MELBOURNE, AUSTRALIA—In a tearful admission following his seventh Grand Slam title at the Australian Open Sunday, Roger Federer told members of the press that, while he "like[s] tennis okay," there are at least three other sports he would rather be playing or watching.

"Tennis is all well and good, and yes, I'm great at it, and sure, I've made millions of dollars playing this sport, but when you get right down to it, it's just a game of human Pong," Federer said. "On the rare occasion that I hear the roar of the crowd during one of my matches, I like to pretend I've just hurdled into the end zone, or sank a three-pointer at the buzzer, or hit a home run to win the game."

"Just the thought of all the exciting moments that can happen in other sports is enough to make me want to give up tennis, buy a big-screen TV, and sit at home all day watching ESPN Classic for the rest of my life," added Federer, placing his Australian Open trophy where it wouldn't obscure his signed photo of Cal Ripken Jr.

While tennis is the most important sport to Federer's livelihood, he admitted that he follows baseball, football, and basketball far more closely.

"I couldn't even tell you who the No. 1 ranked tennis player in the world is right now," Federer said. "It's probably me, still.

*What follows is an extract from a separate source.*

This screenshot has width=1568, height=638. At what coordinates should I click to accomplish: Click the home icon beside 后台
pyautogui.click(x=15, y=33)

It is, isn't it? That's so weird when you think about how I don't really care one way or another."

Federer, known for his reserved, unemotional style of play on the court, said his famous "stoicism" is usually just his mind wandering off to thoughts about that night's NBA schedule, or whether it would be worth it to purchase the MLB Extra Innings cable package.

"People always assume I'm concentrating on the match, but how can you concentrate on tennis when there are literally 10 football games being played at the same time? It takes all my mental faculties to not run off the court and try to find a TV," Federer said. "Thank God the [Australian Open] finals didn't fall on Super Bowl Sunday. I might have had to forfeit."

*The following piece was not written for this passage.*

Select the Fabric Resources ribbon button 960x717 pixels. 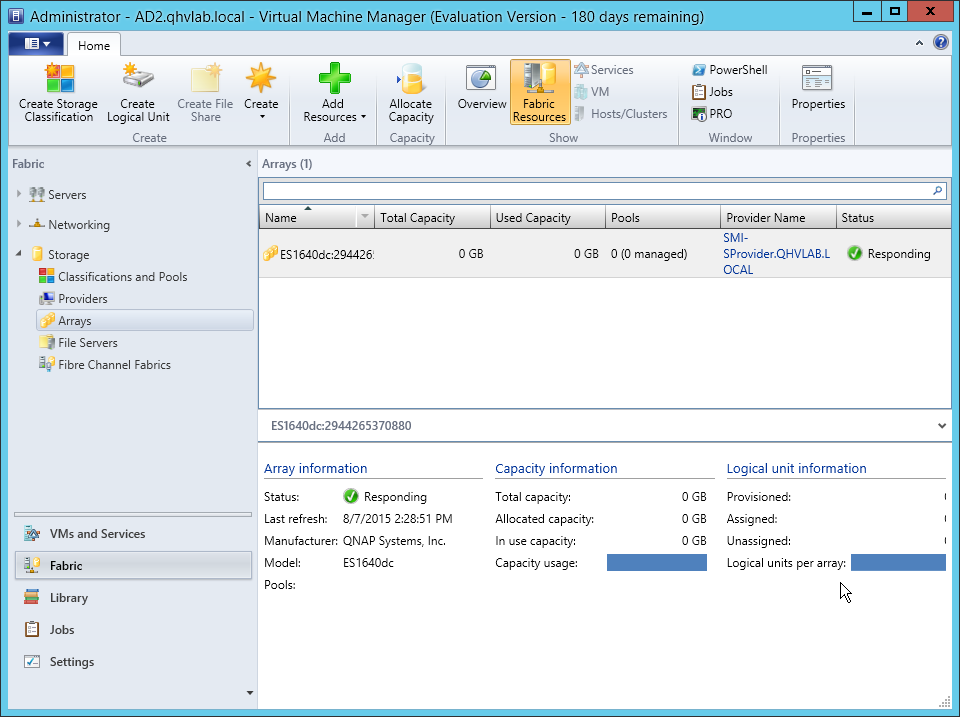point(539,93)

After a teary-eyed Federer accepted the Australian Open trophy from tennis icon Rod Laver, the last man to sweep all four Grand Slam events in the same year, he attributed his uncharacteristic show of emotion to his sudden on-court realization that he will probably never become a major-league baseball player.

"Sure, Rod Laver is my hero—my tennis hero," Federer said. "But if I had the opportunity to just meet—never mind receive an award from—Ken Griffey Jr., Troy Aikman, or Michael Jordan, I would be so much more thrilled."

"No offense to Rod Laver, who was a great tennis player and is probably a very nice guy," Federer added.

Federer, who blames his inability to bring home a French Open title on the fact that it usually falls right in the midst of the NBA postseason when he has other priorities, has also begun to take a liking to golf and often catches himself practicing his swing between sets.

"Golf is a lot like tennis in that it requires immense focus and concentration, but ultimately it's so much more relaxing and rewarding than two guys hitting a ball back and forth for hours on end," Federer said. "One more 90-degree day on clay courts, and I might just consider joining the PGA Tour."

Federer added that, while he doesn't technically consider stock-car racing a "sport," he finds it "much more exhilarating and interesting than tennis" and would "happily trade in all the Wimbledons in the world for a chance to ride shotgun in a Chevy Monte Carlo at Daytona with [his] idol Kurt Busch."